Plastic waste not only harms wildlife and marine life, but it can also contribute to greenhouse gas emissions and climate change.

Efforts to reduce plastic use, improve recycling infrastructure and develop new technologies for disposing of plastic waste are necessary to address this pressing environmental issue.

Plastics are one of the most commonly used materials in the world, and their production has been steadily increasing over the years. Unfortunately, this increase in production has also led to a rise in plastic waste, which can devastate the environment if not managed properly.

Lack of recycling infrastructure is one of the biggest issues with plastic waste

While some countries have well-established recycling programs, others do not have the resources or infrastructure to manage plastic waste properly.
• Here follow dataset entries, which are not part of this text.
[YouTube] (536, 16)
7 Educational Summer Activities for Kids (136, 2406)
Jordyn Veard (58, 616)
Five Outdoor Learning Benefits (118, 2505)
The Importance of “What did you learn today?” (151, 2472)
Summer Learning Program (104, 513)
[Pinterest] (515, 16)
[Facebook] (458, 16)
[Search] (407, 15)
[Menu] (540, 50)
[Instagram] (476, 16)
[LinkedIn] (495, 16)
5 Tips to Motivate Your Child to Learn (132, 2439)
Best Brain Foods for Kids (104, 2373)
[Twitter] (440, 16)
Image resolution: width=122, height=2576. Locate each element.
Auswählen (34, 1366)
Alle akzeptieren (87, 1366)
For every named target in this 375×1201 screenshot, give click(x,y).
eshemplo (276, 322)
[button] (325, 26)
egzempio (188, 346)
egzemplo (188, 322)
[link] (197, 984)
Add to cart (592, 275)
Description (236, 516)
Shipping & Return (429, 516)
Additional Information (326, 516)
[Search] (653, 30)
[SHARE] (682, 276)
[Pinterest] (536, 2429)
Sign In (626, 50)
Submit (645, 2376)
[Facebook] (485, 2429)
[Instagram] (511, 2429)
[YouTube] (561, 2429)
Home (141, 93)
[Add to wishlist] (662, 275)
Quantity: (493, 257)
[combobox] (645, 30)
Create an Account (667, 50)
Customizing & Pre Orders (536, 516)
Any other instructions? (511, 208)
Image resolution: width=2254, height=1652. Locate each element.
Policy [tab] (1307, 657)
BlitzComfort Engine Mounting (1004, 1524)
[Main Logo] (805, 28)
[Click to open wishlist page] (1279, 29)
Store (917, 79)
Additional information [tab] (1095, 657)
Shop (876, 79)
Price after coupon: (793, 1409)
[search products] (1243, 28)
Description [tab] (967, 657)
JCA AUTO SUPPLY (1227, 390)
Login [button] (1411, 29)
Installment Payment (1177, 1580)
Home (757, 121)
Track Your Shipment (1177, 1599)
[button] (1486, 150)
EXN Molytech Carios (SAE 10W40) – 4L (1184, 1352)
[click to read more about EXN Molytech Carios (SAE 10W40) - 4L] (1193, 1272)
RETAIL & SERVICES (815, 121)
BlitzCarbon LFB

This can lead to plastic waste ending up in landfills, oceans and other natural habitats, where decomposing takes hundreds of years.

A report by the OECD underscores the urgent need for increased investment in recycling infrastructure to address the growing threat of plastic waste to the environment.

With plastic production set to increase significantly over the next five years, action is needed to prevent plastic waste’s worst impacts on our planet.

Global plastics production is set to Increase.

According to a new report by the Organisation for Economic Co-operation and Development (OECD), global plastics production is set to increase by 30% over the next five years.

The report predicts that plastics production will rise from 368 million tonnes in 2019 to 460 million tonnes by 2025. This increase is largely driven by demand from Asia, which is expected to account for 52% of global plastics consumption by 2025.

Threat to the environment from lack of recycling infrastructure

The report highlights the urgent need for increased investment in recycling infrastructure to prevent plastic waste from polluting the environment. Currently, only 18% of global plastic waste is recycled while 79% ends up in landfills or the natural environment.

The lack of recycling infrastructure is particularly acute in developing countries, which are expected to account for much of the growth in plastics production over the next five years.

Without action, the report warns that plastic waste could have severe environmental consequences, including harming marine life and exacerbating climate change.